• Information given:
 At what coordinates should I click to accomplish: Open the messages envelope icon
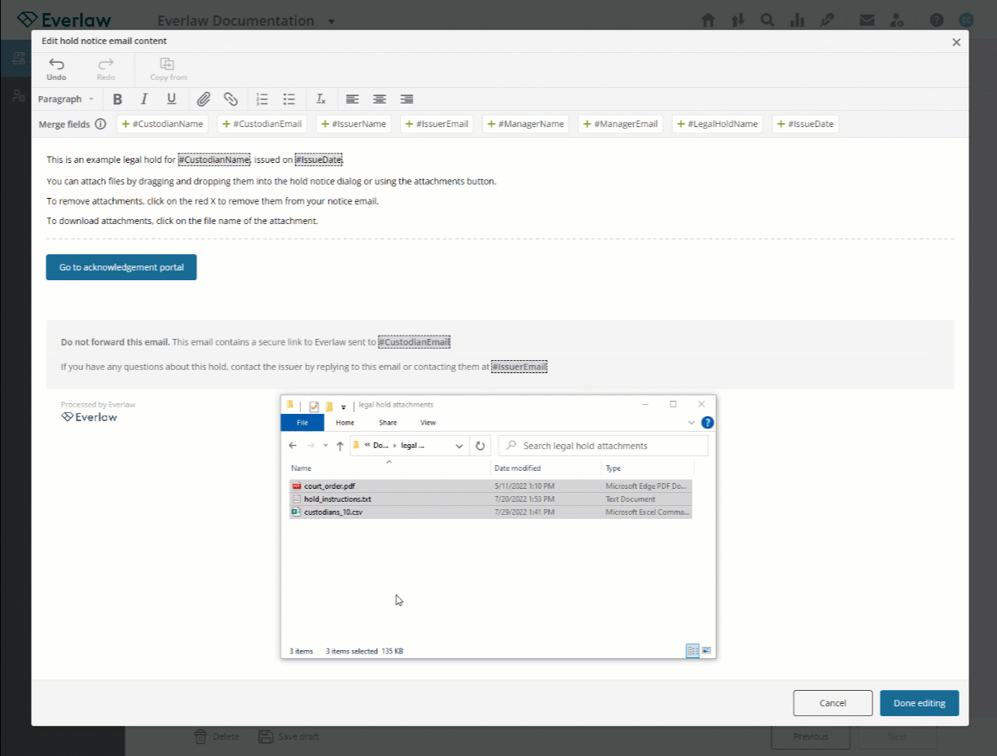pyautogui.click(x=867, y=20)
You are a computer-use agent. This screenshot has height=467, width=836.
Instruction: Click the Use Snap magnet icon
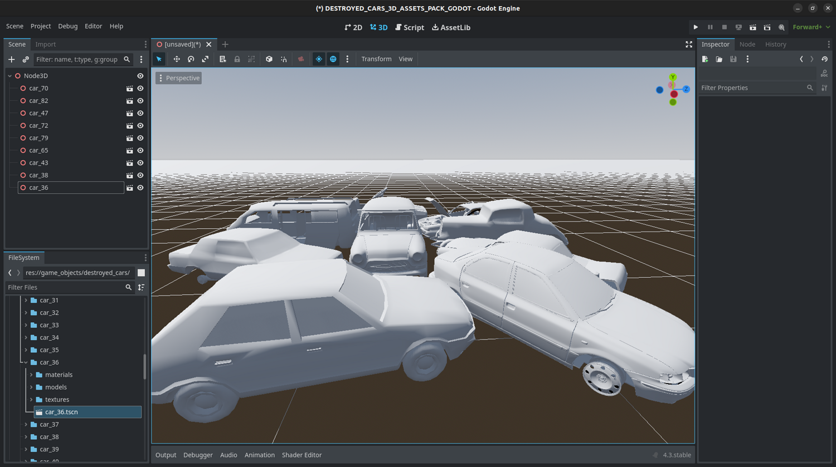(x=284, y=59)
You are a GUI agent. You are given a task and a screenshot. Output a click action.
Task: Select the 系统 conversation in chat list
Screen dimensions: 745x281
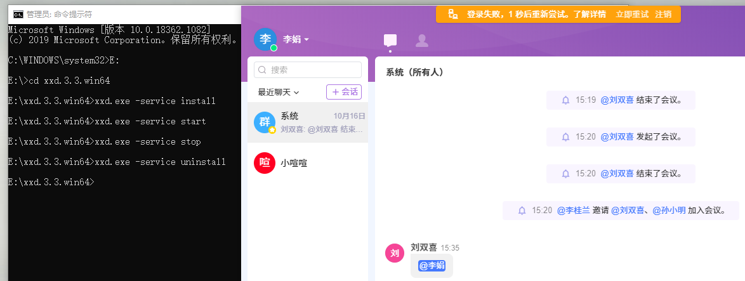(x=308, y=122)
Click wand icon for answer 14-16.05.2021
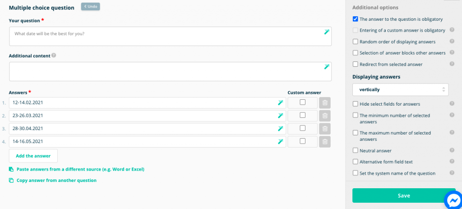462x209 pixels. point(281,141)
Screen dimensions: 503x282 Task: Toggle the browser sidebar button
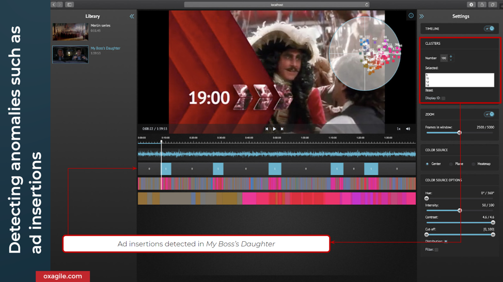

• Task to carry out: Beginning with the line containing "Click wand icon for answer 14-16.05.2021" and ending with the last line of the data, output those lines exactly and nothing more. Omit every picture.

• The completed task:
Click wand icon for answer 14-16.05.2021
462x209 pixels. point(281,141)
Screen dimensions: 503x282 Task: Toggle the browser sidebar button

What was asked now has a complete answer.